European stocks may have also responded to domestic factors, as German Chancellor Olaf Scholz dismissed Finance Minister Christian Lindner, ending the coalition government and raising concerns of a potential snap election ahead of the planned date in March.

Market attention is expected to focus on the Federal Reserve’s interest rate decision, a critical factor in shaping long-term market trajectories amid ongoing economic pressures. While political events often add volatility, underlying economic fundamentals continue to drive sustained trends. As Josh Gilbert, a market analyst at Oanda, highlighted in a note to clients, “It’s important to remember that despite this, markets primarily trade on fundamentals, not politics.”

DAX slumps, led by automakers

The DAX posted its steepest single-day decline since August, particularly weighed down by German automakers as Trump’s tariff stance heightened fears of a US-EU trade war. Leading German auto stocks saw notable declines: Porsche dropped 5%, Mercedes-Benz lost 6.4%, Volkswagen fell 4.3%, and BMW declined 6.5%. The Stoxx Europe 600 Automobiles & Parts index also fell by 2.3%, dragging on the broader market’s performance.

However, aerospace and defence stocks benefitted from Trump’s election, with the Stoxx Europe Aerospace & Defence index gaining 2.1%, Airbus rising 0.37%, and Rheinmetall climbing 3.2%. Trump’s anticipated withdrawal of funding for Ukraine may stimulate defence spending further.

Wall Street hits new highs

US stock markets saw record-breaking gains on election day, with the Dow Jones Industrial Average soaring 3.6%, the S&P 500 up 2.53%, and the Nasdaq rising 2.95%. The Russell 2000 small-cap index surged 5.9% to a record high.

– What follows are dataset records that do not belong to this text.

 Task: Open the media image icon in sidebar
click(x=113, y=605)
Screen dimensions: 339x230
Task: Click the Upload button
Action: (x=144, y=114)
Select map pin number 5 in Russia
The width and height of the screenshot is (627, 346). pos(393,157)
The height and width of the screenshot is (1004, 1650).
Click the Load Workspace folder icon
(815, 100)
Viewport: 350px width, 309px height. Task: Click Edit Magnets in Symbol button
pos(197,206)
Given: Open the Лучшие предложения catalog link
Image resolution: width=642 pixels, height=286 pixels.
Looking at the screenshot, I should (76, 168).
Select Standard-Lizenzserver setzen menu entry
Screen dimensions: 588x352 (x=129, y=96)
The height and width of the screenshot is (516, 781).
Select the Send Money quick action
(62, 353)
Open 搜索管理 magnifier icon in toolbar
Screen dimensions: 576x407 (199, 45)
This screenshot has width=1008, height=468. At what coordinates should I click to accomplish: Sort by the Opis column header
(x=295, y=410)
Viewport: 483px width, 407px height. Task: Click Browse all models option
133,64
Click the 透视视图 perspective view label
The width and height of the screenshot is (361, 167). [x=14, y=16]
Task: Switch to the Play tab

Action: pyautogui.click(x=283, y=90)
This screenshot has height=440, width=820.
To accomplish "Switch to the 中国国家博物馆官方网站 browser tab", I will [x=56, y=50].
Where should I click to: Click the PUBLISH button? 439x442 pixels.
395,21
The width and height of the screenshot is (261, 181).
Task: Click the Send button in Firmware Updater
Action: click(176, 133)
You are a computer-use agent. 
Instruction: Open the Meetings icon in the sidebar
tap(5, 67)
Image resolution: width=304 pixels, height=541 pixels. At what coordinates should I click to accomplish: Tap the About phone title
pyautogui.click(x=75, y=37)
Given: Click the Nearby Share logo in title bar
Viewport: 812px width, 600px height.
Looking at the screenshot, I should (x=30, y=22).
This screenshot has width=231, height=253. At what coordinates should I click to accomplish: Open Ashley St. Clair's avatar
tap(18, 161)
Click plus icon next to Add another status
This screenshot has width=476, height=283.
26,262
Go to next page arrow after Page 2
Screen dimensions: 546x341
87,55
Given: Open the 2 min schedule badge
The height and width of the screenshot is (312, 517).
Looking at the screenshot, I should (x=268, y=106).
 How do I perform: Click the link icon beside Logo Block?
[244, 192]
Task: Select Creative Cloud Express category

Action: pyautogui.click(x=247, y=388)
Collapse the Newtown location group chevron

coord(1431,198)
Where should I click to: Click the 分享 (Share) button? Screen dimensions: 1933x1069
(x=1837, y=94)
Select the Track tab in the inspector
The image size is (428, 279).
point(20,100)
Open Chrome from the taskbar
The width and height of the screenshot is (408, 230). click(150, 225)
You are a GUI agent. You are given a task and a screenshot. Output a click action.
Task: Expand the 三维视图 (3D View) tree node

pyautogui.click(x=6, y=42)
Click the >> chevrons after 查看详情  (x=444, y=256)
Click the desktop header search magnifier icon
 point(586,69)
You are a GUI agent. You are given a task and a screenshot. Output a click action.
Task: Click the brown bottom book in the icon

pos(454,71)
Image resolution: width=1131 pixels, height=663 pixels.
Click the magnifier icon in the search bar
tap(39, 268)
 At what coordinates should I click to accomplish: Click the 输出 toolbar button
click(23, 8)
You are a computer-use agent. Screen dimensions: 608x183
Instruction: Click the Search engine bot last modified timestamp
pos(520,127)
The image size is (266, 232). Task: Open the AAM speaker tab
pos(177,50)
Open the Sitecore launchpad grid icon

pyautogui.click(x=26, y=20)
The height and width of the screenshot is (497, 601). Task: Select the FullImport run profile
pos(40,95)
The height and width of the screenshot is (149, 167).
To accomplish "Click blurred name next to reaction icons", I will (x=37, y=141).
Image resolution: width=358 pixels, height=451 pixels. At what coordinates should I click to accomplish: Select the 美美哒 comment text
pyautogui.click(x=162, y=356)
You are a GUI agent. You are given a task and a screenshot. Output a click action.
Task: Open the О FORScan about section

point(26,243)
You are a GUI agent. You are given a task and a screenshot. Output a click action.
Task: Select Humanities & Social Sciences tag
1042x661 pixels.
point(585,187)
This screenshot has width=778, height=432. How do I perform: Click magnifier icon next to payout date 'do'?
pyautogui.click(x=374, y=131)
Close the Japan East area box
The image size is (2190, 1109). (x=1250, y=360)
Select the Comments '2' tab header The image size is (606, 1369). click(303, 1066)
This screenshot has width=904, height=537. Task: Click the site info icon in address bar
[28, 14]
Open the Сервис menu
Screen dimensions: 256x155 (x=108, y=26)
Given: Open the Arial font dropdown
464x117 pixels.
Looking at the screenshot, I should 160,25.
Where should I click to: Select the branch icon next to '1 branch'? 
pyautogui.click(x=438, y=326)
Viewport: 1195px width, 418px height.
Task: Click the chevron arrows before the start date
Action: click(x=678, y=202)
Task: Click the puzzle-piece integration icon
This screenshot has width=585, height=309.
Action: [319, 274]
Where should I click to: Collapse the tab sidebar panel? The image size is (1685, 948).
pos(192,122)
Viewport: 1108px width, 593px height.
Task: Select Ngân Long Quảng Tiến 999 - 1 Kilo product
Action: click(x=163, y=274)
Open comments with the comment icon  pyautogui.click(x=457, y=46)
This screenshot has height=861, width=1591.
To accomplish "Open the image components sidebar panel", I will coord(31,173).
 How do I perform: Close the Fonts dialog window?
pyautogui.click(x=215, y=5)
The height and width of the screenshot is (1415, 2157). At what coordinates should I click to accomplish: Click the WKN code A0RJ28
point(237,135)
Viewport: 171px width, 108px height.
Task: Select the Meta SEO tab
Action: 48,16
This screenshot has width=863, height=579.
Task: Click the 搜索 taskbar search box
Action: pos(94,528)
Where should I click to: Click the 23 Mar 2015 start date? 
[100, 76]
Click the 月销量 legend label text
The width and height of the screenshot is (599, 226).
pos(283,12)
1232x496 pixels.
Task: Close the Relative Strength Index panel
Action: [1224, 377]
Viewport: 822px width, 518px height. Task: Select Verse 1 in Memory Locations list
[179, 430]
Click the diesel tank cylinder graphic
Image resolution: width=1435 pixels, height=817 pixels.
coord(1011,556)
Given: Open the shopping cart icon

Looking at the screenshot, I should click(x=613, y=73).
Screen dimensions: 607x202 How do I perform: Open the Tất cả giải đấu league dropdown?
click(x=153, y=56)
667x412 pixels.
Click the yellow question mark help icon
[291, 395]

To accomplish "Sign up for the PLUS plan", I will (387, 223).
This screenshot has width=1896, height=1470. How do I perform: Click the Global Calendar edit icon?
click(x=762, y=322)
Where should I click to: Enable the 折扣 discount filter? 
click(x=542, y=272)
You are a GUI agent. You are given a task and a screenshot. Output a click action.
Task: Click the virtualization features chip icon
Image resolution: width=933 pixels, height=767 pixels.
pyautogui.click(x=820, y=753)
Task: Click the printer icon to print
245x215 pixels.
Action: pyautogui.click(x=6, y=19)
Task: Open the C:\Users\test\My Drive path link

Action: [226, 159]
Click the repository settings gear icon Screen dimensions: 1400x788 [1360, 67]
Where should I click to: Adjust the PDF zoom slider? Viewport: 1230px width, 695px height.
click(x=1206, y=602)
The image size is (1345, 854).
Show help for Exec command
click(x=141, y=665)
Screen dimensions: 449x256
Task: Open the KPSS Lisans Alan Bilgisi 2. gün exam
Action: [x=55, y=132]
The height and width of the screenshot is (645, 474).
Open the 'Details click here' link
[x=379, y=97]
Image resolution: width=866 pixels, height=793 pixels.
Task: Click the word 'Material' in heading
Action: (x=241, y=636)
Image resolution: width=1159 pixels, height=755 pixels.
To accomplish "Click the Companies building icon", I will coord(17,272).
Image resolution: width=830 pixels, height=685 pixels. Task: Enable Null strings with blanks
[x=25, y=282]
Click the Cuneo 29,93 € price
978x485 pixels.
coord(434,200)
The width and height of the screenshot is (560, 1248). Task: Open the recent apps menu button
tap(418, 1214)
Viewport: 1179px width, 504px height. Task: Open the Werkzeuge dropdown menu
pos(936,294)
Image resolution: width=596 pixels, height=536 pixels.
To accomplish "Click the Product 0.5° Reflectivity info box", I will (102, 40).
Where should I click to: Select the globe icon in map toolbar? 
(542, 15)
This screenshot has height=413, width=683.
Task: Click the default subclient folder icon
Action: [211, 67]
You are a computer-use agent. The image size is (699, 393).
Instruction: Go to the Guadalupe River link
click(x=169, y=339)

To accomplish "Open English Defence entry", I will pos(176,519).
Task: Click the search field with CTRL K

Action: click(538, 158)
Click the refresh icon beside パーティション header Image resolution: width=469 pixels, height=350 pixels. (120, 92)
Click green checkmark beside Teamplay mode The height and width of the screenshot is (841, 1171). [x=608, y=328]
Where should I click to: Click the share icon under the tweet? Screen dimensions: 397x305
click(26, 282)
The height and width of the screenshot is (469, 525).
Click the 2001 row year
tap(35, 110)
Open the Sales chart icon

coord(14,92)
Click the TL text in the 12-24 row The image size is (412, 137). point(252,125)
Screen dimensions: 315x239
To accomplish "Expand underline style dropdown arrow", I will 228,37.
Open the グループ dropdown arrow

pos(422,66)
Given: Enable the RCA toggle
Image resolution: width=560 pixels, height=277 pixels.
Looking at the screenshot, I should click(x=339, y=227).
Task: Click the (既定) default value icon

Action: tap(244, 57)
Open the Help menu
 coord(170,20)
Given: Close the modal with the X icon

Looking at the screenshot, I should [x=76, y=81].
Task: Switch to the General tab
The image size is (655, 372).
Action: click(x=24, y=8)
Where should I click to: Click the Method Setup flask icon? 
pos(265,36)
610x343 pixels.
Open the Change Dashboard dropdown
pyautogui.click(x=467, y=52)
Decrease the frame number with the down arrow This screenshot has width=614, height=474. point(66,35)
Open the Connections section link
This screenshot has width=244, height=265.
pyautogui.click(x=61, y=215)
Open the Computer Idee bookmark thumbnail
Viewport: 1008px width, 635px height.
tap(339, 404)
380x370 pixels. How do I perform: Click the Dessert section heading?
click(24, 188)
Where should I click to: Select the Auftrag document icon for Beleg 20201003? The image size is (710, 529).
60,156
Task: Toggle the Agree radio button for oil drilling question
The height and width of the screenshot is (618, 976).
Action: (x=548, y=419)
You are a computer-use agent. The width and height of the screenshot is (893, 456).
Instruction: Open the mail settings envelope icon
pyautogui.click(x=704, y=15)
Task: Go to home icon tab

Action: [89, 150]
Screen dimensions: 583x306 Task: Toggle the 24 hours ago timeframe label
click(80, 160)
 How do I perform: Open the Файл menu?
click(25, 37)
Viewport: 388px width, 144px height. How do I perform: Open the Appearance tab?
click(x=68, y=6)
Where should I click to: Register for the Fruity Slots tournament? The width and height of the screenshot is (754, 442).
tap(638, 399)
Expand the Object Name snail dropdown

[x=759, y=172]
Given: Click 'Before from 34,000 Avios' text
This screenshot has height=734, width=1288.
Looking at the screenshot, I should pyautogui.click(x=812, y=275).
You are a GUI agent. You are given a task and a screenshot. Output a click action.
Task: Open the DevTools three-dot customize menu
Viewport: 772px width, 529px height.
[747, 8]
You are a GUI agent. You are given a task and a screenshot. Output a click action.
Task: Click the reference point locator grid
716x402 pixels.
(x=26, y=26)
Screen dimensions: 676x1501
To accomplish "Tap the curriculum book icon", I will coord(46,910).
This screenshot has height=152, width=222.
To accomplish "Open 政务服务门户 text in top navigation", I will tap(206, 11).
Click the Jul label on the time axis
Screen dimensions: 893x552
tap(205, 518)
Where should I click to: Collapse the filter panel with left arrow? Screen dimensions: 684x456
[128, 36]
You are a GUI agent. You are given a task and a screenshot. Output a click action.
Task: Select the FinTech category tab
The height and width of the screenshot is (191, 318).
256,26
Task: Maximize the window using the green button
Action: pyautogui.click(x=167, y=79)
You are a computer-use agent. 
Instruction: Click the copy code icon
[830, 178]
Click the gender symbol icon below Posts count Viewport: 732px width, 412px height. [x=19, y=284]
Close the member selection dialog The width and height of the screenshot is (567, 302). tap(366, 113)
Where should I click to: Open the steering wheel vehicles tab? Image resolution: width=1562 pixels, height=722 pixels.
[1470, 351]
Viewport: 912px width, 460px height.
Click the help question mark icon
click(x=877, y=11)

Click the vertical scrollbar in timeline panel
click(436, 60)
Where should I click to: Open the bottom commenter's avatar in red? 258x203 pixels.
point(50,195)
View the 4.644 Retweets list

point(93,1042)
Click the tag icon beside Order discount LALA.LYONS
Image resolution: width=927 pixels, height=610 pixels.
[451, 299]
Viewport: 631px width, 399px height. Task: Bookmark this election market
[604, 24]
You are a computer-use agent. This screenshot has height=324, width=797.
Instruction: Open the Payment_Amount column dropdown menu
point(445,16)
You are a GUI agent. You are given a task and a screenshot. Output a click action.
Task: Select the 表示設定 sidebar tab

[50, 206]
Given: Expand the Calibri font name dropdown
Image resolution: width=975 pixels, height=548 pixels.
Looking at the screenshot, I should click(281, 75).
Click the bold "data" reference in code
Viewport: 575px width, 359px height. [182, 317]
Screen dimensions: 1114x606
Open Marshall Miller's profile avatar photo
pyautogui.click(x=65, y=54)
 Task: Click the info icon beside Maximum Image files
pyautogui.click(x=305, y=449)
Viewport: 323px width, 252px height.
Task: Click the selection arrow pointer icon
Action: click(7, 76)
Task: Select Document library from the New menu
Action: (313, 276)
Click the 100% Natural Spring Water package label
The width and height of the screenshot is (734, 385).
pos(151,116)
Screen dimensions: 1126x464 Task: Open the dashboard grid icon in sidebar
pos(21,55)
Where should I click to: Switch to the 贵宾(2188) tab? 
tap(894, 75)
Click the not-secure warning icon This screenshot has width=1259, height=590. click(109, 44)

Wall Street’s “risk-on” sentiment was evident, as the CBOE Volatility Index (VIX) plunged 20%, reflecting a reduction in election-related risk hedging.

Investors responded positively to Trump’s proposed tax cuts, deregulation, and “America First” agenda. However, some analysts caution that these policies could lead to higher inflation and prompt the Fed to consider interest rate hikes, posing risks to equity fundamentals. Michael McCarthy, Market Strategist and Chief Commercial Officer at Moomoo, commented, “The fiscal stimulus could interrupt the Fed’s rate-cutting agenda and may stall it entirely. This could cause share investors everywhere to become more cautious, and a nervous sell-down in the coming days and weeks is a significant risk.”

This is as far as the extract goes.